• [Dataset]:

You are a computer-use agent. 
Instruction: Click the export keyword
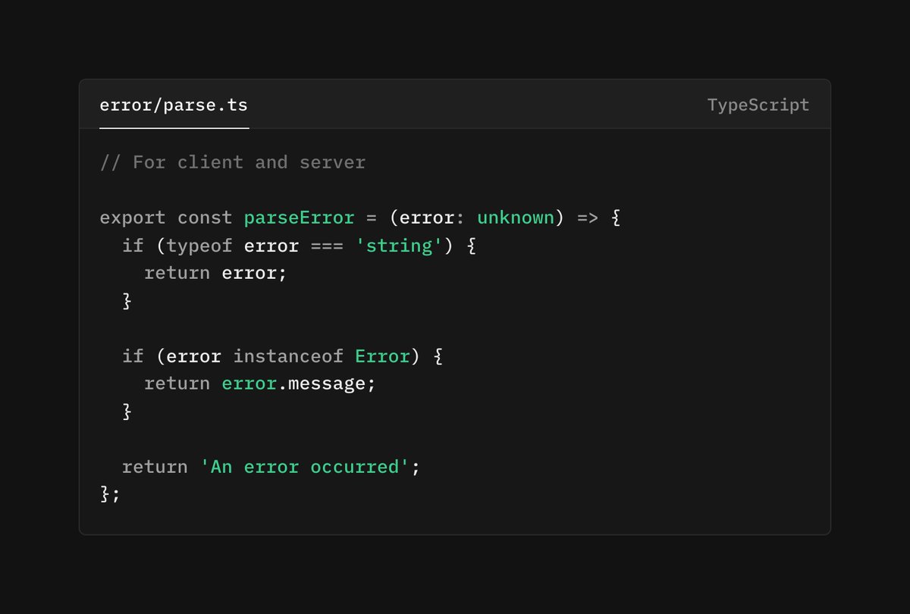click(133, 218)
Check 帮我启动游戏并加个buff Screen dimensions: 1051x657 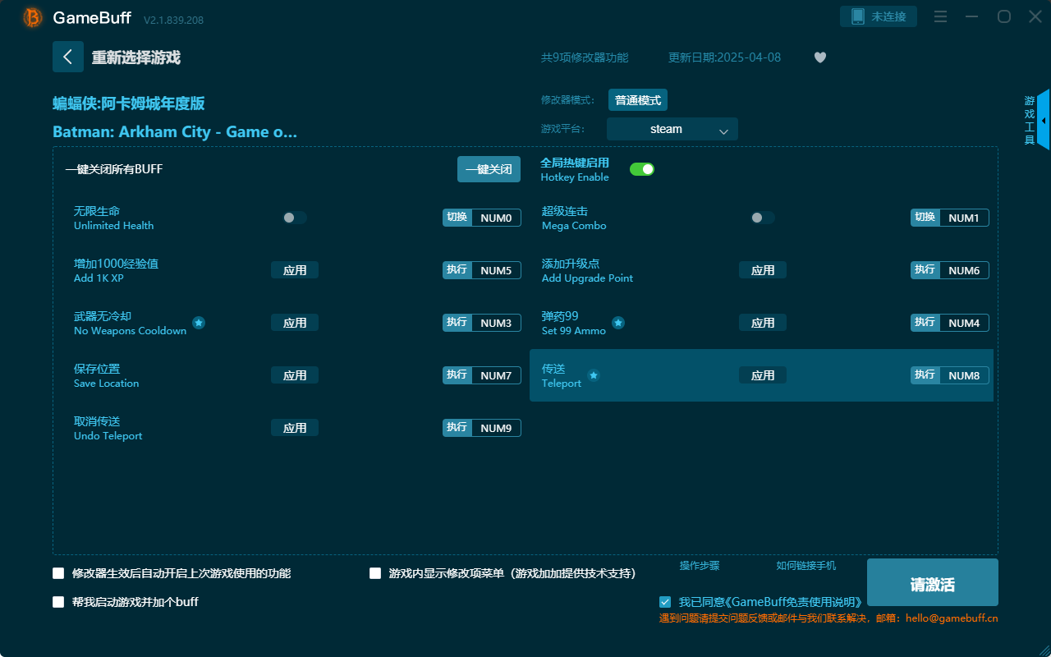(58, 601)
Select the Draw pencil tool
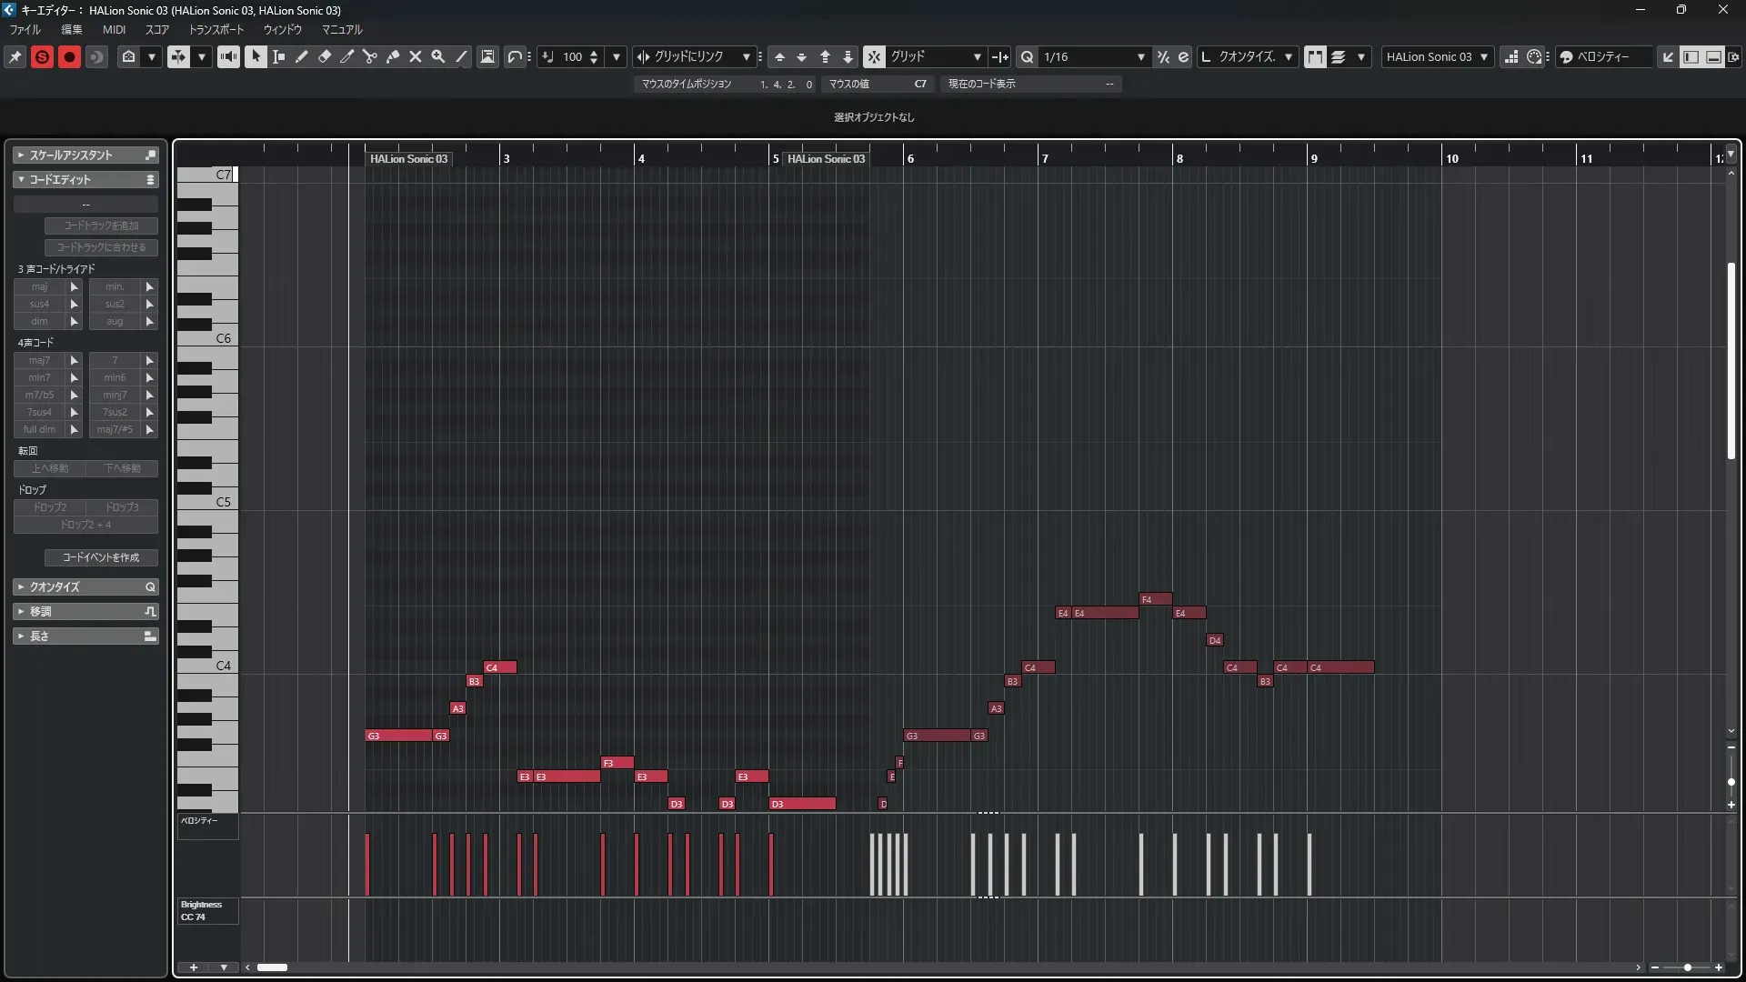 tap(302, 56)
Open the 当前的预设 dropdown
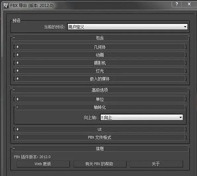197x176 pixels. click(x=127, y=27)
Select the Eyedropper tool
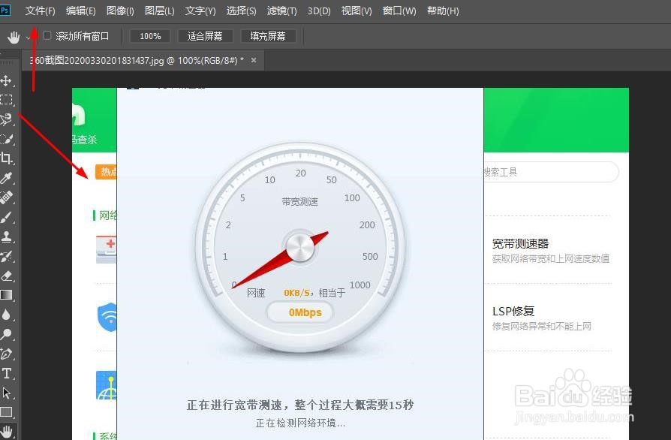Screen dimensions: 671x440 coord(8,178)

• [Problem description]:
Copy the records word for word, starting at the line that contains "Open the 当前的预设 dropdown" and continuing through the end of the records, and omit the pictures from your answer.

• [Task result]:
Open the 当前的预设 dropdown
197x176 pixels. click(x=127, y=27)
Select the Eyedropper tool
Screen dimensions: 671x440 coord(8,178)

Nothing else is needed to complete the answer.